IL PASSATO – Per la verità , se si analizzano gli interventi militari che hanno visto coinvolti gli USA sin dalla Seconda Guerra Mondiale, ciò che emerge chiaramente è che la presenza di più di un servizio (Esercito, Marina, Aviazione e Corpo dei Marines) è sempre stata assicurata. Il fatto, tuttavia, non significa che la presenza contemporanea nel medesimo teatro operativo non sia stata esclusivamente la somma di diverse forze che hanno preso parte ognuna autonomamente a un’operazione bellica. Nel migliore dei casi si potrebbe affermare che un servizio garantisse “agevolazioni” o sostegno agli impieghi tattici di un altro. Ci sono stati diversi esempi in tal senso, sebbene la manifestazione principale fu indubbiamente il conflitto in Vietnam, che oltre a complessità intrinseche nella sua essenza ha sofferto di forti deficienze in ambito operativo interforze. Da sottolineare come seppur combattuta in ambito tattico come una campagna integrata (in particolar modo con le unità aeree dell’Aviazione e della Marina a supporto della fanteria), si può parlare di più guerre svoltesi l’una indipendentemente dall’altra e senza una collaborazione reale volta al raggiungimento di obiettivi operativi e soprattutto strategici.
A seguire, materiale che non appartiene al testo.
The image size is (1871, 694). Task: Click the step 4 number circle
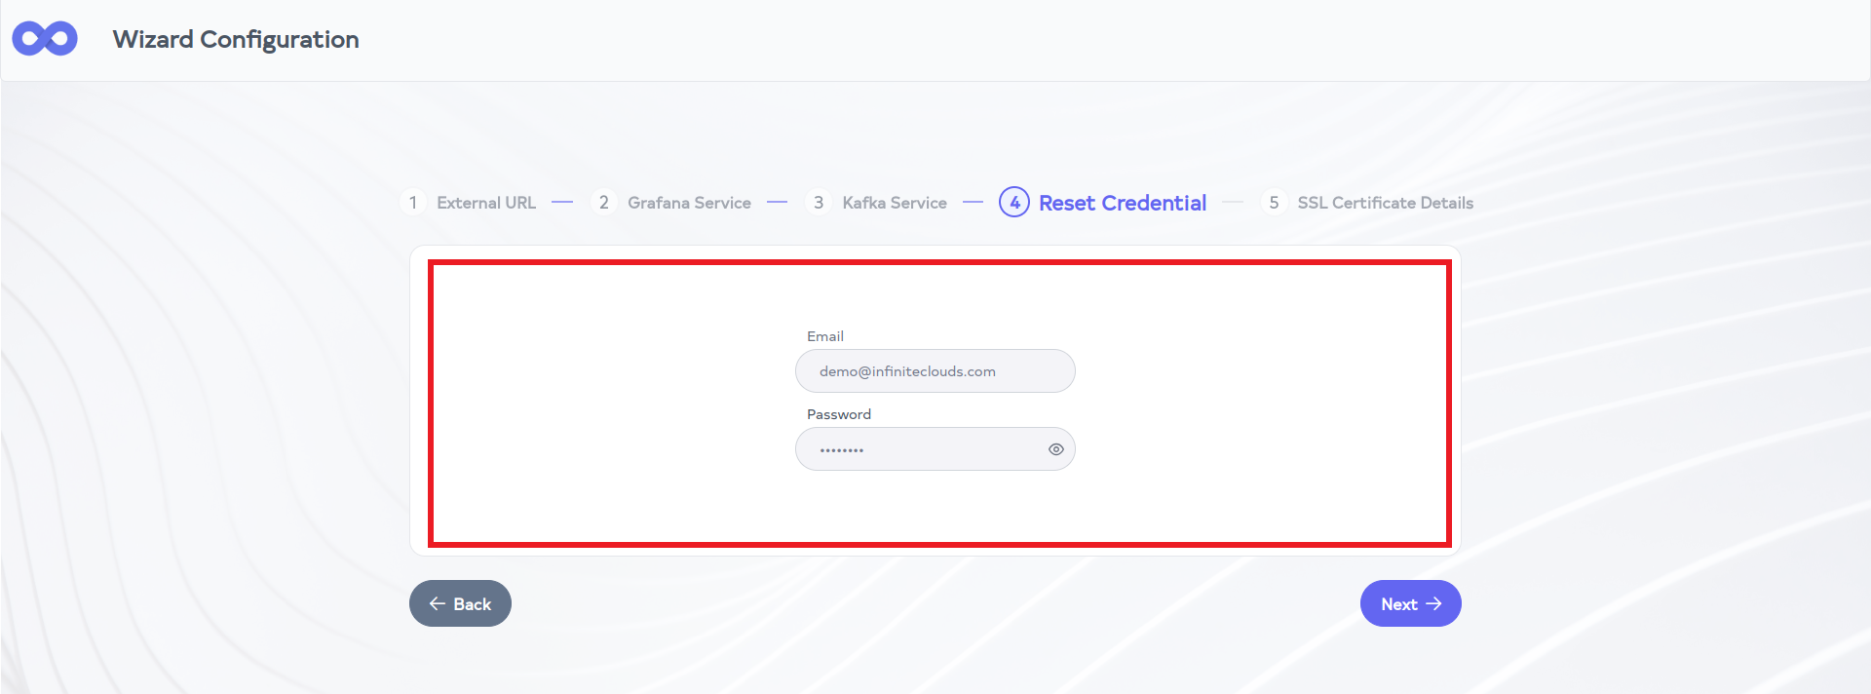tap(1014, 203)
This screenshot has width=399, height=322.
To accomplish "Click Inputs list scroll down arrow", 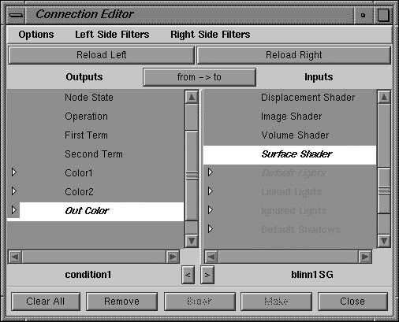I will pos(384,241).
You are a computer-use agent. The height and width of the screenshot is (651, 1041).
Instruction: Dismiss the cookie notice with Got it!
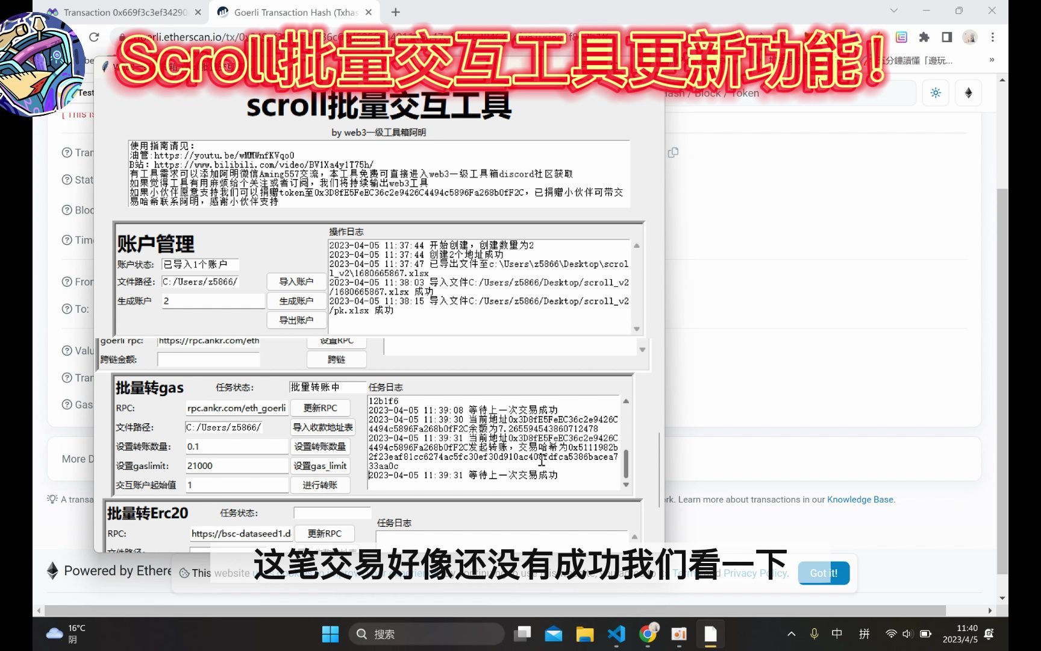click(x=823, y=573)
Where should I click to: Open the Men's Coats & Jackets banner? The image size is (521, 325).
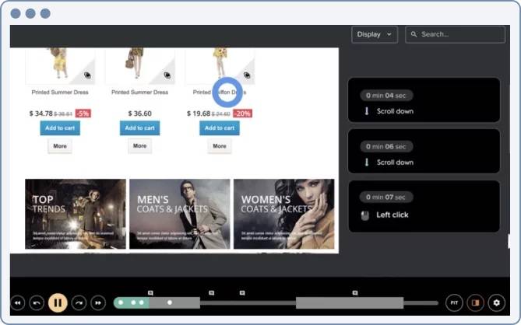[179, 214]
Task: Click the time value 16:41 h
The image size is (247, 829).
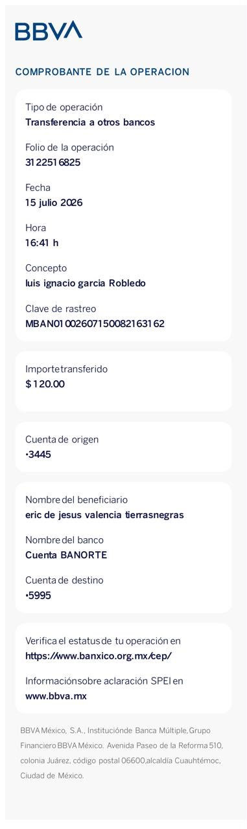Action: (42, 243)
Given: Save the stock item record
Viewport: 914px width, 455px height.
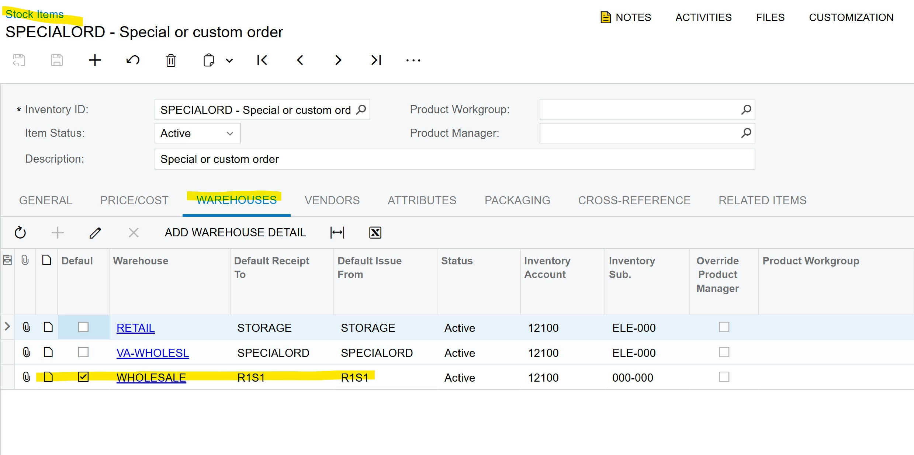Looking at the screenshot, I should click(57, 60).
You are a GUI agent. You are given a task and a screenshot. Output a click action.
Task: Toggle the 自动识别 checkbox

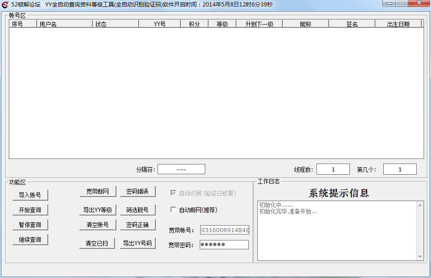(173, 193)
Il definitivo campanello d’allarme, però, si annunciò nel 1980 con l’invasione della piccola isola caraibica di Grenada, un’operazione che sulla carta non avrebbe dovuto impensierire minimamente le potenti armate statunitensi (ancorché in fase di recupero e rinascita post-Vietnam), ma che ancora una volta dimostrò come fosse veritiero l’assunto che sul campo di battaglia anche i migliori piani d’attacco s’infrangono contro la volontà del nemico e gli “attriti” della guerra. Se poi il piano stesso è concepito anche in modo piuttosto scarso e con una bassa dose di coordinazione tra le varie unità in campo, allora la ricetta per un disastro è assicurata. Alla fine l’operazione URGENT FURY si concluse in modo positivo per gli Stati Uniti, ma di fronte alla modestia dell’avversario non avrebbe potuto andare diversamente. Tuttavia un cambiamento incisivo era necessario.
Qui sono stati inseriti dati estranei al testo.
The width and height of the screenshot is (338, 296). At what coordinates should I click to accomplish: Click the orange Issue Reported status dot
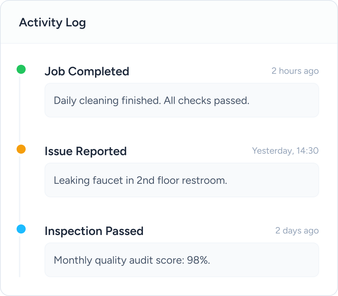click(x=21, y=149)
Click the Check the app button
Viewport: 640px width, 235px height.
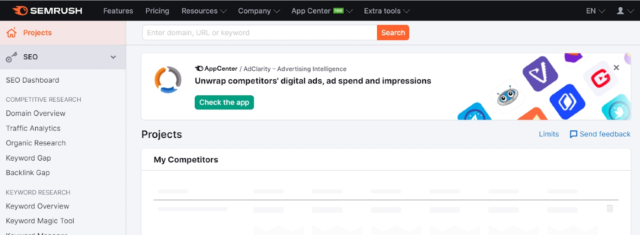click(x=224, y=102)
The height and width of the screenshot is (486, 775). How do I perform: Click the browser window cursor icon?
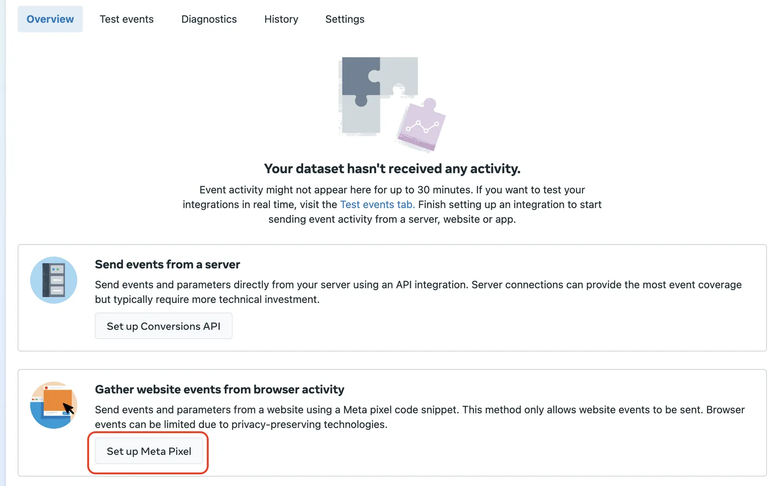53,405
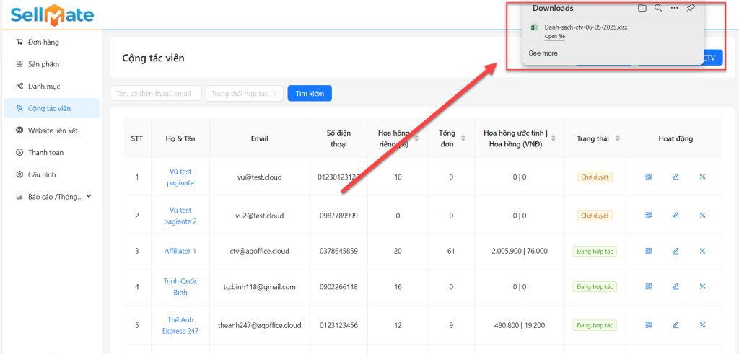Image resolution: width=739 pixels, height=354 pixels.
Task: Select Website liên kết in sidebar
Action: [x=52, y=130]
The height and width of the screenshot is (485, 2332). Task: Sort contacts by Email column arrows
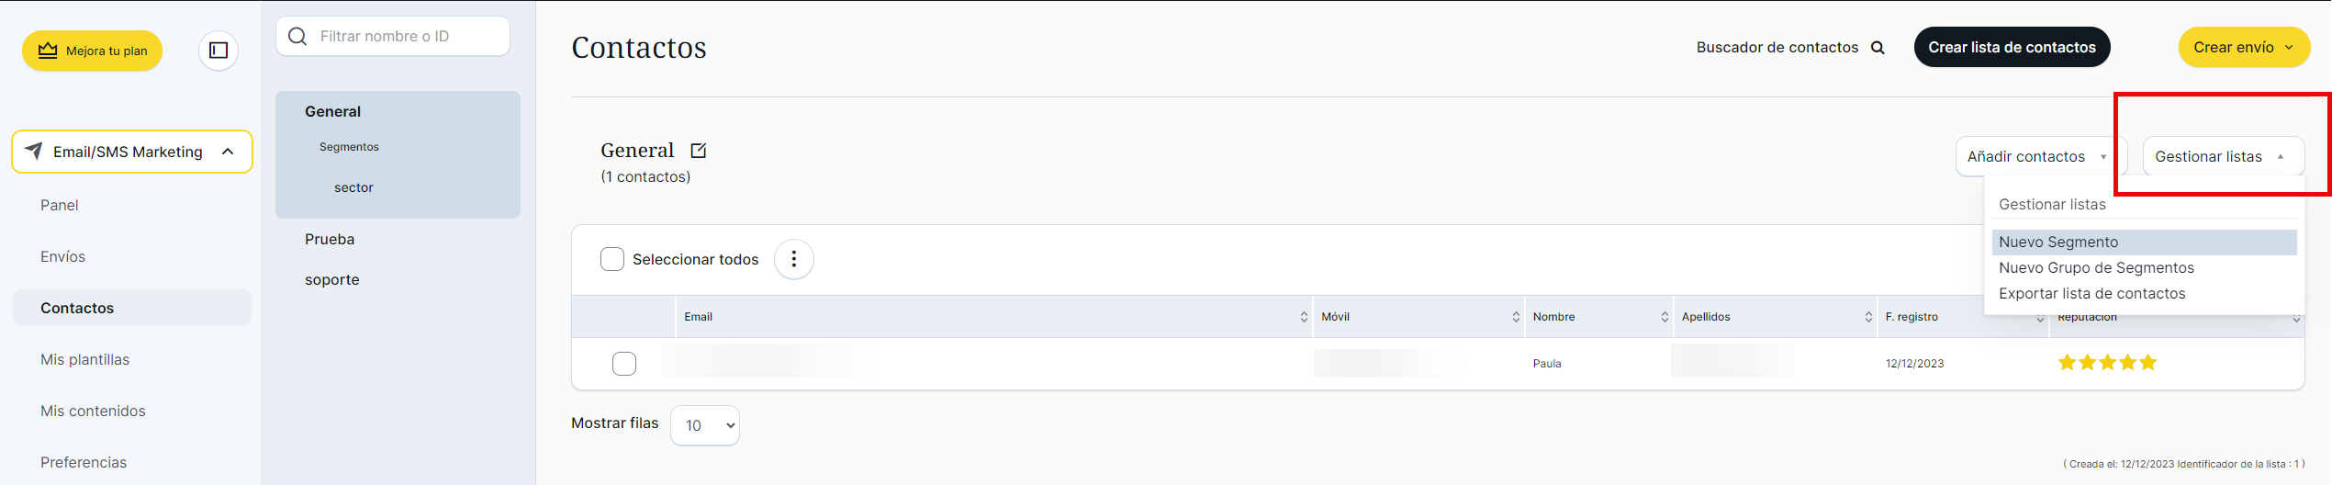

LA RIFORMA – Di conseguenza la Casa Bianca diede impulso immediato allo studio di una revisione completa del sistema di comando e controllo delle forze armate sia a livello di teatro che globale, in modo da stabilire in modo deciso e netto quali fossero i responsabili/decisori ultimi nell’eventualità d’impiego in caso di conflitto “maggiore” o d’operazione bellica di qualsiasi altra natura. Il risultato ottenuto fu la più completa rimodulazione del sistema bellico americano avvenuta sin dalla creazione nel 1947 dell’NSC, il Consiglio per la Sicurezza Nazionale.
Conosciuto informalmente come Goldwater-Nichols Act del 1986 (sebbene la denominazione ufficiale fosse Goldwater-Nichols Department of Defense Reorganization Act) e votato a schiacciante maggioranza dai due rami del Congresso, prevedeva che il comando delle unità combattenti venisse tolto ai capi servizio, cioè il Capo di Stato Maggiore dell’Esercito e dell’Aviazione, il Capo delle Operazioni Navali e il Comandante del Corpo dei Marines, e assegnato a comandanti “regionali”. In modo da comprendere pienamente tale mossa è necessario illustrare brevemente la situazione pre-riforma.
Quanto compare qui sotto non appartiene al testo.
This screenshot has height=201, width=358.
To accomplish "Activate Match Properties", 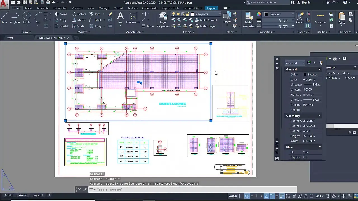I will point(249,19).
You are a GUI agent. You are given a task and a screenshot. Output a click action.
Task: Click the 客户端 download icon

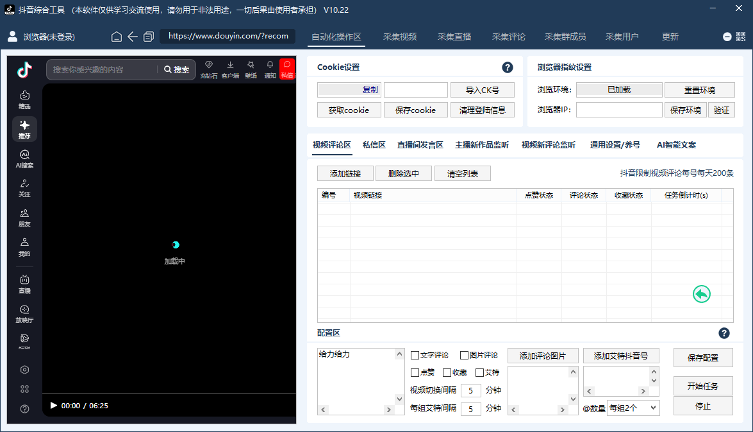(x=229, y=67)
Sostanzialmente l’autorità suprema militare era ricoperta dal Presidente degli Stati Uniti in qualità di comandante in capo, che attraverso il Segretario della Difesa contattava i suddetti capi servizio e ordinava loro i compiti da svolgere. Contemporaneamente vi era un organo composto dai quattro, il cui nome era Joint Chiefs of Staff (Capi di Stato Maggiore Riuniti), avente l’obiettivo di discutere i piani e i problemi delle Forze Armate e che a propria volta eleggeva un presidente con la funzione di rappresentare i militari e il relativo pensiero al governo civile. Tuttavia la disfunzione emersa derivava dal fatto che tale consiglio militare fosse piagato da rivalità inter-servizio neanche piuttosto velate (in particolar modo a causa dell’allocazione delle risorse) e dato che ogni capo comandava le forze del servizio di appartenenza, i piani elaborati per qualsiasi operazione erano ridondanti e scarsamente coordinati. Gli stati maggiori godevano di fortissima autonomia.
La riforma andò a incidere in primis sul JCS, che rimase composto dai medesimi soggetti (cui nel 2012 si è aggiunto il Capo dell’Ufficio della Guardia Nazionale), ma cui venne sottratto il controllo operativo delle forze militari. Il loro scopo divenne duplice: da una parte garantire l’addestramento, l’equipaggiamento e la prontezza dei rispettivi servizi, dall’altra servire come corpo di consiglieri militari di rango maggiore della nazione, con il Presidente dell’organo che funge da principale consigliere per gli affari militari del Segretario della Difesa e del Presidente degli Stati Uniti. Ma a chi sono assegnate le unità operative?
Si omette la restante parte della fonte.